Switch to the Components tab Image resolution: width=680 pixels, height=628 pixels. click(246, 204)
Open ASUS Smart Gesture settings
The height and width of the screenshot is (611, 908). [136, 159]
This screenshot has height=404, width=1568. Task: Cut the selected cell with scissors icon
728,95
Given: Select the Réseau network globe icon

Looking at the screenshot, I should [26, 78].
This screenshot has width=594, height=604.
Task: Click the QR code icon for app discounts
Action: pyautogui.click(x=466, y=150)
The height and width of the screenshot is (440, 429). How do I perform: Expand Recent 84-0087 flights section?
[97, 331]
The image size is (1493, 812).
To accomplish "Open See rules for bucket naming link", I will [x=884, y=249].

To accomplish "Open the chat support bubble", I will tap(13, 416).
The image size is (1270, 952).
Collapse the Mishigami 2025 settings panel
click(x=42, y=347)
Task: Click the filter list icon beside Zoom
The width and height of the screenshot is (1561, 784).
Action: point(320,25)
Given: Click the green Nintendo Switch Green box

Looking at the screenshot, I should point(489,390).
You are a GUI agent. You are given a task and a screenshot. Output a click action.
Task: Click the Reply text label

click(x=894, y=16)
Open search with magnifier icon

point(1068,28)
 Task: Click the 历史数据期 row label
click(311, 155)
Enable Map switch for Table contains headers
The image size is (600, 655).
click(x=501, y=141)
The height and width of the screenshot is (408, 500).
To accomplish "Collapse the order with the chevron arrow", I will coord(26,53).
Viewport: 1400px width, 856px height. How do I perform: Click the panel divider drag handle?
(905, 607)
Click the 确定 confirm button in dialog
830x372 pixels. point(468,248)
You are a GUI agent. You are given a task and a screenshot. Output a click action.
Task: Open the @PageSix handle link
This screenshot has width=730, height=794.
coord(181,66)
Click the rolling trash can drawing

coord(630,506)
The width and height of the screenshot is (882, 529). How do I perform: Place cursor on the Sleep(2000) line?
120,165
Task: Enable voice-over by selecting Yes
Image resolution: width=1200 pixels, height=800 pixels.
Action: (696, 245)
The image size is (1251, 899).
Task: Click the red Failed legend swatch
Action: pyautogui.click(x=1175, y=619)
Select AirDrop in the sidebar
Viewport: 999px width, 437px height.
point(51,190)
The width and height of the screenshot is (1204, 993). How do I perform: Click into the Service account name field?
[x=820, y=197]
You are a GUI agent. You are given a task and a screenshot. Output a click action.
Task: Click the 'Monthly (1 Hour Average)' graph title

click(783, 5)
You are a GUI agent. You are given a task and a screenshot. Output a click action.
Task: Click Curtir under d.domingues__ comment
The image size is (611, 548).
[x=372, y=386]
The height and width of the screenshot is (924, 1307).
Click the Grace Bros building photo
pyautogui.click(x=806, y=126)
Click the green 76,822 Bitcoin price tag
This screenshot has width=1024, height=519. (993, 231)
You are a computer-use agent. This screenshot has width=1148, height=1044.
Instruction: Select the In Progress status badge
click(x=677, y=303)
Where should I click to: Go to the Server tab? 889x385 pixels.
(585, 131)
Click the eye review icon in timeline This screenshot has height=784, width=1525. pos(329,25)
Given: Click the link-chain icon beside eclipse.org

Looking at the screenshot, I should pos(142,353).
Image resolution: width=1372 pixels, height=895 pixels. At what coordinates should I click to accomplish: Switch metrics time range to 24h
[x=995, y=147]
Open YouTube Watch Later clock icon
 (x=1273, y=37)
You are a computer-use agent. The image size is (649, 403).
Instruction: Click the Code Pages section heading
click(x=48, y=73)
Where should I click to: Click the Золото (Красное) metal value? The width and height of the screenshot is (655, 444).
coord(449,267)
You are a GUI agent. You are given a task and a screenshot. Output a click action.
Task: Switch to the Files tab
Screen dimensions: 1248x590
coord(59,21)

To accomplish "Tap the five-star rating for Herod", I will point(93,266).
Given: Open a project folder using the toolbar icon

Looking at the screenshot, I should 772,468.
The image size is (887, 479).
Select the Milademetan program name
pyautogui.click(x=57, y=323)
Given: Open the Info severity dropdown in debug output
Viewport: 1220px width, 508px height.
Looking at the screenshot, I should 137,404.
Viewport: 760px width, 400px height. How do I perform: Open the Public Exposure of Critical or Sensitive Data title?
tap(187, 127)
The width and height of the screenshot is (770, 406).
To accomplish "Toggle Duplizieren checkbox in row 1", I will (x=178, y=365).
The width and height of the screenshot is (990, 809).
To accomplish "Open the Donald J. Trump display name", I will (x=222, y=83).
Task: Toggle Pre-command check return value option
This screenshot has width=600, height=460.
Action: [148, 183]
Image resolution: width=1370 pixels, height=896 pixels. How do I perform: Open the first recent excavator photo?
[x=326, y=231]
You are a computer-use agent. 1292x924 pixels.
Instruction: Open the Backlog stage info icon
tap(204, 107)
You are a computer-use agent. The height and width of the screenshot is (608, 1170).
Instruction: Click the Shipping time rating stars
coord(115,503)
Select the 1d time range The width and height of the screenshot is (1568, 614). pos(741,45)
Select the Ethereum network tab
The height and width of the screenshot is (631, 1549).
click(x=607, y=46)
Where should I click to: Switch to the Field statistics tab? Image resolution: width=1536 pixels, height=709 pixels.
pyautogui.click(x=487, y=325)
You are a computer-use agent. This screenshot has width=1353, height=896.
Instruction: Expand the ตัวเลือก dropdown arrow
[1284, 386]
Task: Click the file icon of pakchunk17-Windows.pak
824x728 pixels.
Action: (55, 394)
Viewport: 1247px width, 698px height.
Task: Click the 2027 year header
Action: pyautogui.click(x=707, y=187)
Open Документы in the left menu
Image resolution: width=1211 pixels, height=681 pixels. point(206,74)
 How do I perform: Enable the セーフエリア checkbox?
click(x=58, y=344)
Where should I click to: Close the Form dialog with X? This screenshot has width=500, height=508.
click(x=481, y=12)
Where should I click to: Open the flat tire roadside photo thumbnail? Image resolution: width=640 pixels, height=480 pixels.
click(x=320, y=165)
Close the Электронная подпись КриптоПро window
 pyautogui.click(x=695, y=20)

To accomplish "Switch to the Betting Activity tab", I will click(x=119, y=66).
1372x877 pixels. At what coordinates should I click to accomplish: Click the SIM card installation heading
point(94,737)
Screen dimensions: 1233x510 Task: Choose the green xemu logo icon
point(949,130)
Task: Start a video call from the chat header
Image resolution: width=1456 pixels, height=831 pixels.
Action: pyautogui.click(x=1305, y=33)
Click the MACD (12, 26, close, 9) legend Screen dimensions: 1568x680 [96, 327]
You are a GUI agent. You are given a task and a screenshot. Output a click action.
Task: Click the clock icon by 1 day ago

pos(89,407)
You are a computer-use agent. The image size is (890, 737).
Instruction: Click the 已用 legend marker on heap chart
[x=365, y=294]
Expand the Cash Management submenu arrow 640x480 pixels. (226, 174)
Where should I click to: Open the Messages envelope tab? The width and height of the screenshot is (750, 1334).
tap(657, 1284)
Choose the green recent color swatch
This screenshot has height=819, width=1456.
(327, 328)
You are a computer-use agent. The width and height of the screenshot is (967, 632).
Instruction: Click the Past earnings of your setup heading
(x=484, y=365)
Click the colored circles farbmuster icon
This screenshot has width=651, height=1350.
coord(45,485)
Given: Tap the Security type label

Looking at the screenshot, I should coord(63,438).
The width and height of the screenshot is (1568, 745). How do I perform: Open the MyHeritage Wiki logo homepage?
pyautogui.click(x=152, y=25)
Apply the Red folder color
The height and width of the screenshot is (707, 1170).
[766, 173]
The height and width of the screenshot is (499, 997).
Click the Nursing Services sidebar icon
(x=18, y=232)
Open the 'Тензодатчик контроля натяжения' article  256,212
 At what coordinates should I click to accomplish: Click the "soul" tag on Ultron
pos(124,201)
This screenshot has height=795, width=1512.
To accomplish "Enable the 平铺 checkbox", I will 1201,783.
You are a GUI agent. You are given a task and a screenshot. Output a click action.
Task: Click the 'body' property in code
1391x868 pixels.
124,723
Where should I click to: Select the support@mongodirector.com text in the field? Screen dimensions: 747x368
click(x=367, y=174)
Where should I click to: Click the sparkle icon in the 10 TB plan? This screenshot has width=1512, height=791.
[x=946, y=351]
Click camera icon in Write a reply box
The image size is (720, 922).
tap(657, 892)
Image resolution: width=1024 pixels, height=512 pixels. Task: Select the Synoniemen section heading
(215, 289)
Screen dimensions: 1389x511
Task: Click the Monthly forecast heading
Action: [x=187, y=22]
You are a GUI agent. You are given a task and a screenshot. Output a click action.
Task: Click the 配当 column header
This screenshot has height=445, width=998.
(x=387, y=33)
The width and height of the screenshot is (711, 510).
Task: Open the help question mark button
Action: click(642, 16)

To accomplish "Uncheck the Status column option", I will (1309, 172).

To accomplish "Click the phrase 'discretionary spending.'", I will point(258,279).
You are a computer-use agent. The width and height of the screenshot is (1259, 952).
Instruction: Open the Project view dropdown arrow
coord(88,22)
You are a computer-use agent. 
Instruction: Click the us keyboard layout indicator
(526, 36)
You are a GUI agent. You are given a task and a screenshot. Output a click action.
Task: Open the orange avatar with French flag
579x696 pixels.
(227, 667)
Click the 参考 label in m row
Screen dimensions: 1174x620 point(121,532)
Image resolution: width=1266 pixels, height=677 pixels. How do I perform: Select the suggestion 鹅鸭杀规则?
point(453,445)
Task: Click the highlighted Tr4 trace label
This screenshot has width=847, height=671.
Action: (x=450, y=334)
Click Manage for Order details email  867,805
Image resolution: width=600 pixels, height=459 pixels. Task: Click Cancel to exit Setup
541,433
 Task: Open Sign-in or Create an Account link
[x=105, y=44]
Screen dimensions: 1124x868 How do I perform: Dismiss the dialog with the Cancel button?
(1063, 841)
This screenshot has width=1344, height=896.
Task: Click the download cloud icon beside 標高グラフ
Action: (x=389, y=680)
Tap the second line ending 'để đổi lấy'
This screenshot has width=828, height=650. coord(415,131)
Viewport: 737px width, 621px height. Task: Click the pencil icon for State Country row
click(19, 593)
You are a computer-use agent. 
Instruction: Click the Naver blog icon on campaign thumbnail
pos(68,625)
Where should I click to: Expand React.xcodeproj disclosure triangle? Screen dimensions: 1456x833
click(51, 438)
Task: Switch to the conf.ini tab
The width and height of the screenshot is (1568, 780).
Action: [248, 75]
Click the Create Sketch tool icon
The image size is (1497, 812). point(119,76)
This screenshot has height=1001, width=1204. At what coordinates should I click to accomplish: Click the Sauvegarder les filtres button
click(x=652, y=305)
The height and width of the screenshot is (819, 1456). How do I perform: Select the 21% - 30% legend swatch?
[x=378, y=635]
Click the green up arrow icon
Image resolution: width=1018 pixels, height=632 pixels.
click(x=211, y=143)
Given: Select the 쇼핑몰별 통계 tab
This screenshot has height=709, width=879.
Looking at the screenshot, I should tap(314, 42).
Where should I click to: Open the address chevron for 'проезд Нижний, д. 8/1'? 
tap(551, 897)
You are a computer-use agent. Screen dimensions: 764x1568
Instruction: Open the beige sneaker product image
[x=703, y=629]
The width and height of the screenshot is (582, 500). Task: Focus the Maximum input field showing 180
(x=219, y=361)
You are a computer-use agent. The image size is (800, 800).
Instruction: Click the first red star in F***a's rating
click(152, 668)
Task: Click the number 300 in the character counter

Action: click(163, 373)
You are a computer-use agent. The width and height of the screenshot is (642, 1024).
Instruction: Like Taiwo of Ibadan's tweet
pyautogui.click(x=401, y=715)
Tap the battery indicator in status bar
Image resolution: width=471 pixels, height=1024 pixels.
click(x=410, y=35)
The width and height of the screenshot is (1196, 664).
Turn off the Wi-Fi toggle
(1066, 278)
=-=-=-=-=
### Prompt
Please copy the stretch of items from the line containing "Where should I click to: Open the flat" through the line containing "pyautogui.click(x=695, y=20)", both included, with each line unchanged.

### Reply
Where should I click to: Open the flat tire roadside photo thumbnail? Image resolution: width=640 pixels, height=480 pixels.
click(x=320, y=165)
Close the Электронная подпись КриптоПро window
 pyautogui.click(x=695, y=20)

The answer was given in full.